Barrier Two: Coaching Is a Choice—Not an Obligation

The coaching relationship is a choice, not an obligation. The relationship between the coach and the people who are coached is a designed alliance, a collaborative partnership, and more. As such, remedial or sanctioned coaching is often met with resistance rather than with open arms. How is coaching being offered to your team or to your employees? As a perk, an incentive, an option, an obligation, or a remedial response to under performance? Are you offering it to your entire team, to a select few, or to just one person?

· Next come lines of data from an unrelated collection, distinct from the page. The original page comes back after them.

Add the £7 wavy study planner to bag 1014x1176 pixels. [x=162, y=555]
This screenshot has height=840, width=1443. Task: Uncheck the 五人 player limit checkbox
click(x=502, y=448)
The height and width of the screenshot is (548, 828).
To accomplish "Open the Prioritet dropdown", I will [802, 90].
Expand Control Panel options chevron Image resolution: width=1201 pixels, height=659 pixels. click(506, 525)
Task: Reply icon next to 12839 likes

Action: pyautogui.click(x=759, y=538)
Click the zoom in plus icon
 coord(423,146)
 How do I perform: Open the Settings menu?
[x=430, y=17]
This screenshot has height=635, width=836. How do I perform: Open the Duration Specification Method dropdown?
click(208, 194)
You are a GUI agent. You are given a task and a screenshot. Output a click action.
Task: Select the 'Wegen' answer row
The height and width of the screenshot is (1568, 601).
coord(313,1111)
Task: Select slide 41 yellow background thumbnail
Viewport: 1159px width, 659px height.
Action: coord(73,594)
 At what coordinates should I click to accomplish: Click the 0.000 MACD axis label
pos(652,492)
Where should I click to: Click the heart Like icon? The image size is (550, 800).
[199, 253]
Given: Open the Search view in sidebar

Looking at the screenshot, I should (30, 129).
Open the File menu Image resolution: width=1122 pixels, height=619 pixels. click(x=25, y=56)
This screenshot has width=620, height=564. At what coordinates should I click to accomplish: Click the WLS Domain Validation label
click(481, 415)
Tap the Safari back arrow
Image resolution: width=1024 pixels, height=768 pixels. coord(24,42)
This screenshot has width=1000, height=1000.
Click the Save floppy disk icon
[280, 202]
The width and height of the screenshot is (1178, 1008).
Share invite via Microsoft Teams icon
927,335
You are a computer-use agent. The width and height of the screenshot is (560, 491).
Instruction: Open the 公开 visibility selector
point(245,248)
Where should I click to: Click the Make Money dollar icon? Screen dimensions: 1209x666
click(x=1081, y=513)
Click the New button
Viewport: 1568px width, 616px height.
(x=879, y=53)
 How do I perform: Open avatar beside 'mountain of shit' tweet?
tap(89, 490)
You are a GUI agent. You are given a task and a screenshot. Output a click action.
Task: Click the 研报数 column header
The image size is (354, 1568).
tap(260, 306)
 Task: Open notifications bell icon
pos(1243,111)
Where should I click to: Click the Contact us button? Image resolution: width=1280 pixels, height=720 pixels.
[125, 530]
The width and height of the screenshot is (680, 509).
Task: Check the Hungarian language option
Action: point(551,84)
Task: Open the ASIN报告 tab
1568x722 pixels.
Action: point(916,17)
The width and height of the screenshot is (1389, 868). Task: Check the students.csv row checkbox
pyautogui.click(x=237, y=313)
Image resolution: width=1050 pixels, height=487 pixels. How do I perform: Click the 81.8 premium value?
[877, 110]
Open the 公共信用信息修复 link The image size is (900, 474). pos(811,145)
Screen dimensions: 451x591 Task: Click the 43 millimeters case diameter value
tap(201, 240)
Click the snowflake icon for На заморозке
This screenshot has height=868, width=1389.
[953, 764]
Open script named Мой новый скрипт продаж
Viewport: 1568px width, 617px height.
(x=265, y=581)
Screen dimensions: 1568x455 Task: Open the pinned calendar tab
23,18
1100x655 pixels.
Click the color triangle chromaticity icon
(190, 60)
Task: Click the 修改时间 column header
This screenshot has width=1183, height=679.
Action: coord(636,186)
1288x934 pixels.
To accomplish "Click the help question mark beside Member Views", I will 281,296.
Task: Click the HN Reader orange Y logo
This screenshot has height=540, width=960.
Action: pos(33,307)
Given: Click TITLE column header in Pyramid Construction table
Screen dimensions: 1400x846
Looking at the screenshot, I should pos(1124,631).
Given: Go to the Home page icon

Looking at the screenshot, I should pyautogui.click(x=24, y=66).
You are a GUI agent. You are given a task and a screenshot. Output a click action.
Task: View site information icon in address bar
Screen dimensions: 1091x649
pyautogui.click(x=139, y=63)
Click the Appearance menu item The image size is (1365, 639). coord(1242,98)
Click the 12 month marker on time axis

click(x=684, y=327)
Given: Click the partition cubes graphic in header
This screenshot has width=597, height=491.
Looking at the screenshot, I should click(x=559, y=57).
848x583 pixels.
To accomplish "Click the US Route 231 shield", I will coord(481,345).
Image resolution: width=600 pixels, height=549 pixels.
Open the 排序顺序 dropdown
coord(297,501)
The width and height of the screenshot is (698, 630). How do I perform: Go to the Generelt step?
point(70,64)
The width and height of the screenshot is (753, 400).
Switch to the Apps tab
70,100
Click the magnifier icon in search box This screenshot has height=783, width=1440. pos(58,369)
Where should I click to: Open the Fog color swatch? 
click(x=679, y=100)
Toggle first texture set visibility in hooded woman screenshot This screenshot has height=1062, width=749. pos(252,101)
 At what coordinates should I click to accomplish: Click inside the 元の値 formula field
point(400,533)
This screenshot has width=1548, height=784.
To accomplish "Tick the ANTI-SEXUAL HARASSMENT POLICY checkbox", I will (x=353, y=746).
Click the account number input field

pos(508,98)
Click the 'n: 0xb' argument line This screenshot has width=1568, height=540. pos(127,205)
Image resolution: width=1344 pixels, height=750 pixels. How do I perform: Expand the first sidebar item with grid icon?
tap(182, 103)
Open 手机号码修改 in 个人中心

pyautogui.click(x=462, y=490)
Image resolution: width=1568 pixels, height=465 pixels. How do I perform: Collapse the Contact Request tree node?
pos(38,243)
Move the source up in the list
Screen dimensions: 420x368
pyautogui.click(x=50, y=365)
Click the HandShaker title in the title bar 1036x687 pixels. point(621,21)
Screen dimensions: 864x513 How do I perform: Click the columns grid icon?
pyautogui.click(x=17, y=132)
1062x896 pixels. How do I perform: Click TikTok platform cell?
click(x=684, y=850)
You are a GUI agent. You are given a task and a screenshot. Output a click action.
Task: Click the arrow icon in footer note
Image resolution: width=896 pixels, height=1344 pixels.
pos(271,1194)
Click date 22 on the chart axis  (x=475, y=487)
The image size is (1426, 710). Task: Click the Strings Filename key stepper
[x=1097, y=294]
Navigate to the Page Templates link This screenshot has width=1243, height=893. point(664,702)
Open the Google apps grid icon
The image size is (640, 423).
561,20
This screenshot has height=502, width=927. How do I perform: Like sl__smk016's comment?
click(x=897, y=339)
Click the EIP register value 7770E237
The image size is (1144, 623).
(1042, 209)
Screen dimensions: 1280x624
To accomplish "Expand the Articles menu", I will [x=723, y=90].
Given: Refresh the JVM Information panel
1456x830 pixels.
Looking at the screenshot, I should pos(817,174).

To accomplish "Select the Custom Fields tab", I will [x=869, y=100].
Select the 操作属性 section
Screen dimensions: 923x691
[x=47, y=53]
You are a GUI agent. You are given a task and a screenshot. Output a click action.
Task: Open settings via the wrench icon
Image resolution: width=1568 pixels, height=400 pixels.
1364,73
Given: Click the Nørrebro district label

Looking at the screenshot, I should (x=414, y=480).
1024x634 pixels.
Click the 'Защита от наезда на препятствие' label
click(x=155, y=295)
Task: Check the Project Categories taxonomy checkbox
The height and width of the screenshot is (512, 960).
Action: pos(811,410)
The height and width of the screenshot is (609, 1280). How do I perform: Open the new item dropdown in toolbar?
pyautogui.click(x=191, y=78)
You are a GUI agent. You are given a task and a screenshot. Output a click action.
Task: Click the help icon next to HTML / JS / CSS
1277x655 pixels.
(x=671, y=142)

Barrier Three: Surrender Your Agenda When Coaching

What if your boss walked up to you today and said, “Your career, your bonus, your position in this company, and your salary will depend on how well your team performs. That said, I want you to start coaching all the people on your team, one on one. Hold them accountable and be unconditionally supportive, while surrendering your agenda and maintaining objectivity.” Could you do it?

My clients consist of a myriad of companies and professions, all shapes and sizes, selling products and services in practically every industry and profession. Yet, the one truth I share with them is this: “When you work with me as your coach, this will be the only relationship you have where it will always be 100 percent about you.”

If you’re an internal coach, this may be a stretch to fully surrender any agenda or attachment to your sales team’s performance, especially since their performance directly reflects on you. In such cases, there’s an inherent challenge for you, as the business owner or manager, to separate your agenda from theirs and have no personal expectation from the relationship other than your unconditional commitment to their continued growth and success. It’s going to take some adjustment on your part to develop an unconditional and authentic relationship with your salespeople.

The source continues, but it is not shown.